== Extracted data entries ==
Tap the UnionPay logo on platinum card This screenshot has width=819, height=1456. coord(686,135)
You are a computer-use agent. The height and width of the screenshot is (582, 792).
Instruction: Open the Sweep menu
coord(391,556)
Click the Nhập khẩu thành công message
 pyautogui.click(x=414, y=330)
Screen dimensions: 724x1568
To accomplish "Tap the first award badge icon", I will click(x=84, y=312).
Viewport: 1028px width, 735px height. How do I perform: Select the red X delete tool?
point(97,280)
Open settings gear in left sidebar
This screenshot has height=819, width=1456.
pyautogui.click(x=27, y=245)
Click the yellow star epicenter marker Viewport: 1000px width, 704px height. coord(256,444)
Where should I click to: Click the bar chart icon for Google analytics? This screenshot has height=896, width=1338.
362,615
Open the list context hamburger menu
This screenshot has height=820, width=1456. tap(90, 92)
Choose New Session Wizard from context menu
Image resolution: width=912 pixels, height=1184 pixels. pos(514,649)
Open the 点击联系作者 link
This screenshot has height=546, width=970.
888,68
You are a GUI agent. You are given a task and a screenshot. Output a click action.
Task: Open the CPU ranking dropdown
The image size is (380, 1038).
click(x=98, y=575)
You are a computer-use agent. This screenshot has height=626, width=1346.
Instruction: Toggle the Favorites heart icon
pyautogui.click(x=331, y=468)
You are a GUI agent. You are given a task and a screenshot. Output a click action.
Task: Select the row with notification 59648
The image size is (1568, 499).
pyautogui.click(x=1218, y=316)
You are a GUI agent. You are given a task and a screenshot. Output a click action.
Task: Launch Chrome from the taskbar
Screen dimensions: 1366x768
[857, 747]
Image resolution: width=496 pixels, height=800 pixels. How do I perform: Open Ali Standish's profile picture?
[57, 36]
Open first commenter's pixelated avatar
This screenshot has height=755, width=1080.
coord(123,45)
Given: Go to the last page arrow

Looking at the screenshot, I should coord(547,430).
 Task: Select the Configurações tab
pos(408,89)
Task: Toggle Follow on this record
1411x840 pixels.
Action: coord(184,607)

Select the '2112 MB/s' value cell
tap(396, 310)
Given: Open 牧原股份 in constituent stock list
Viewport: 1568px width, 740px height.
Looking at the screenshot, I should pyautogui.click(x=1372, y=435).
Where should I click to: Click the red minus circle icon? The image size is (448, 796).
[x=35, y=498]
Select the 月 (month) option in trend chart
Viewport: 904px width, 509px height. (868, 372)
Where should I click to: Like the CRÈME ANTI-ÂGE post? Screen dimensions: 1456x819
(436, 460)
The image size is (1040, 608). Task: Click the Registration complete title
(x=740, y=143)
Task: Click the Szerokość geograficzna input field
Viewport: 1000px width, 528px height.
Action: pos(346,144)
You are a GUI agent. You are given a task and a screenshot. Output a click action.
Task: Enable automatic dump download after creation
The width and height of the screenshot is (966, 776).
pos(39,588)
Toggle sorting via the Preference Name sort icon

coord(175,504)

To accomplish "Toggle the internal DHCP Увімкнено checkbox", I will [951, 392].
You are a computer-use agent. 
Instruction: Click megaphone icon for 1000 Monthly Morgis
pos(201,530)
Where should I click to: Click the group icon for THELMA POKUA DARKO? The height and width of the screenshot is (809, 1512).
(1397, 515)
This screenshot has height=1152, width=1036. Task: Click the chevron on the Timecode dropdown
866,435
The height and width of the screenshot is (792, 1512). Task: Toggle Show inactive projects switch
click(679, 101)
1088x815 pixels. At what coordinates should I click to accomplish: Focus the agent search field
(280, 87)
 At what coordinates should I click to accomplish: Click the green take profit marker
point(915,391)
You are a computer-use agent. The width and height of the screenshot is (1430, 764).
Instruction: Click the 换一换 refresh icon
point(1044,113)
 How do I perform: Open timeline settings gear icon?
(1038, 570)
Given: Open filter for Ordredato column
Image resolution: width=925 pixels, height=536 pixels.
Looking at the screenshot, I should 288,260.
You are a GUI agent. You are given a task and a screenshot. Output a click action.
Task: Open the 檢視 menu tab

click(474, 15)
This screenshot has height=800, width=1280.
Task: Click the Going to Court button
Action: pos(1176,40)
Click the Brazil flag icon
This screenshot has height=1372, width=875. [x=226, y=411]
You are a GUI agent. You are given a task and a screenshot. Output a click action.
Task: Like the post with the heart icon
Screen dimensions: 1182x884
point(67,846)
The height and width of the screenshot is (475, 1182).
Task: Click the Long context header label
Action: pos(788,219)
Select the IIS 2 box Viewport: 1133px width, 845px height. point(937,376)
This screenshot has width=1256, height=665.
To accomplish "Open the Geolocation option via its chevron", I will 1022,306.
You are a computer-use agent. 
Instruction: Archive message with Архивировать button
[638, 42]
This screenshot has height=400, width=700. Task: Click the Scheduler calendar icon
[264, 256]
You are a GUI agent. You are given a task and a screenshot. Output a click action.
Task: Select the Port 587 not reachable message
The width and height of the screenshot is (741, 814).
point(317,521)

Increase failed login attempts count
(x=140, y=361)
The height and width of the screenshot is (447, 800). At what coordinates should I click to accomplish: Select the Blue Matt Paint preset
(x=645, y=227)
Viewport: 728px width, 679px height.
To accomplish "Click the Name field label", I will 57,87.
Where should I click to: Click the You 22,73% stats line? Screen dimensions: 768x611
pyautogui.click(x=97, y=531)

== What you need to do ==
Copy out all of the records above with nothing altered.

== The answer ==
Tap the UnionPay logo on platinum card This screenshot has width=819, height=1456. coord(686,135)
You are a computer-use agent. The height and width of the screenshot is (582, 792).
Instruction: Open the Sweep menu
coord(391,556)
Click the Nhập khẩu thành công message
 pyautogui.click(x=414, y=330)
Screen dimensions: 724x1568
To accomplish "Tap the first award badge icon", I will click(x=84, y=312).
Viewport: 1028px width, 735px height. How do I perform: Select the red X delete tool?
point(97,280)
Open settings gear in left sidebar
This screenshot has height=819, width=1456.
pyautogui.click(x=27, y=245)
Click the yellow star epicenter marker Viewport: 1000px width, 704px height. coord(256,444)
Where should I click to: Click the bar chart icon for Google analytics? This screenshot has height=896, width=1338.
362,615
Open the list context hamburger menu
This screenshot has height=820, width=1456. tap(90, 92)
Choose New Session Wizard from context menu
Image resolution: width=912 pixels, height=1184 pixels. pos(514,649)
Open the 点击联系作者 link
This screenshot has height=546, width=970.
888,68
You are a GUI agent. You are given a task and a screenshot. Output a click action.
Task: Open the CPU ranking dropdown
The image size is (380, 1038).
click(x=98, y=575)
You are a computer-use agent. This screenshot has height=626, width=1346.
Instruction: Toggle the Favorites heart icon
pyautogui.click(x=331, y=468)
You are a GUI agent. You are given a task and a screenshot. Output a click action.
Task: Select the row with notification 59648
The image size is (1568, 499).
pyautogui.click(x=1218, y=316)
You are a GUI agent. You are given a task and a screenshot. Output a click action.
Task: Launch Chrome from the taskbar
Screen dimensions: 1366x768
[857, 747]
Image resolution: width=496 pixels, height=800 pixels. How do I perform: Open Ali Standish's profile picture?
[57, 36]
Open first commenter's pixelated avatar
This screenshot has height=755, width=1080.
coord(123,45)
Given: Go to the last page arrow

Looking at the screenshot, I should coord(547,430).
 Task: Select the Configurações tab
pos(408,89)
Task: Toggle Follow on this record
1411x840 pixels.
Action: coord(184,607)

Select the '2112 MB/s' value cell
tap(396, 310)
Given: Open 牧原股份 in constituent stock list
Viewport: 1568px width, 740px height.
Looking at the screenshot, I should pyautogui.click(x=1372, y=435).
Where should I click to: Click the red minus circle icon? The image size is (448, 796).
[x=35, y=498]
Select the 月 (month) option in trend chart
Viewport: 904px width, 509px height. (868, 372)
Where should I click to: Like the CRÈME ANTI-ÂGE post? Screen dimensions: 1456x819
(436, 460)
The image size is (1040, 608). Task: Click the Registration complete title
(x=740, y=143)
Task: Click the Szerokość geograficzna input field
Viewport: 1000px width, 528px height.
Action: pos(346,144)
You are a GUI agent. You are given a task and a screenshot. Output a click action.
Task: Enable automatic dump download after creation
The width and height of the screenshot is (966, 776).
pos(39,588)
Toggle sorting via the Preference Name sort icon

coord(175,504)

To accomplish "Toggle the internal DHCP Увімкнено checkbox", I will [951, 392].
You are a computer-use agent. 
Instruction: Click megaphone icon for 1000 Monthly Morgis
pos(201,530)
Where should I click to: Click the group icon for THELMA POKUA DARKO? The height and width of the screenshot is (809, 1512).
(1397, 515)
This screenshot has height=1152, width=1036. Task: Click the chevron on the Timecode dropdown
866,435
The height and width of the screenshot is (792, 1512). Task: Toggle Show inactive projects switch
click(679, 101)
1088x815 pixels. At what coordinates should I click to accomplish: Focus the agent search field
(280, 87)
 At what coordinates should I click to accomplish: Click the green take profit marker
point(915,391)
You are a computer-use agent. The width and height of the screenshot is (1430, 764).
Instruction: Click the 换一换 refresh icon
point(1044,113)
 How do I perform: Open timeline settings gear icon?
(1038, 570)
Given: Open filter for Ordredato column
Image resolution: width=925 pixels, height=536 pixels.
Looking at the screenshot, I should 288,260.
You are a GUI agent. You are given a task and a screenshot. Output a click action.
Task: Open the 檢視 menu tab

click(474, 15)
This screenshot has height=800, width=1280.
Task: Click the Going to Court button
Action: pos(1176,40)
Click the Brazil flag icon
This screenshot has height=1372, width=875. [x=226, y=411]
You are a GUI agent. You are given a task and a screenshot. Output a click action.
Task: Like the post with the heart icon
Screen dimensions: 1182x884
point(67,846)
The height and width of the screenshot is (475, 1182).
Task: Click the Long context header label
Action: pos(788,219)
Select the IIS 2 box Viewport: 1133px width, 845px height. point(937,376)
This screenshot has width=1256, height=665.
To accomplish "Open the Geolocation option via its chevron", I will 1022,306.
You are a computer-use agent. 
Instruction: Archive message with Архивировать button
[638, 42]
This screenshot has height=400, width=700. Task: Click the Scheduler calendar icon
[264, 256]
You are a GUI agent. You are given a task and a screenshot. Output a click action.
Task: Select the Port 587 not reachable message
The width and height of the screenshot is (741, 814).
point(317,521)

Increase failed login attempts count
(x=140, y=361)
The height and width of the screenshot is (447, 800). At what coordinates should I click to accomplish: Select the Blue Matt Paint preset
(x=645, y=227)
Viewport: 728px width, 679px height.
To accomplish "Click the Name field label", I will 57,87.
Where should I click to: Click the You 22,73% stats line? Screen dimensions: 768x611
pyautogui.click(x=97, y=531)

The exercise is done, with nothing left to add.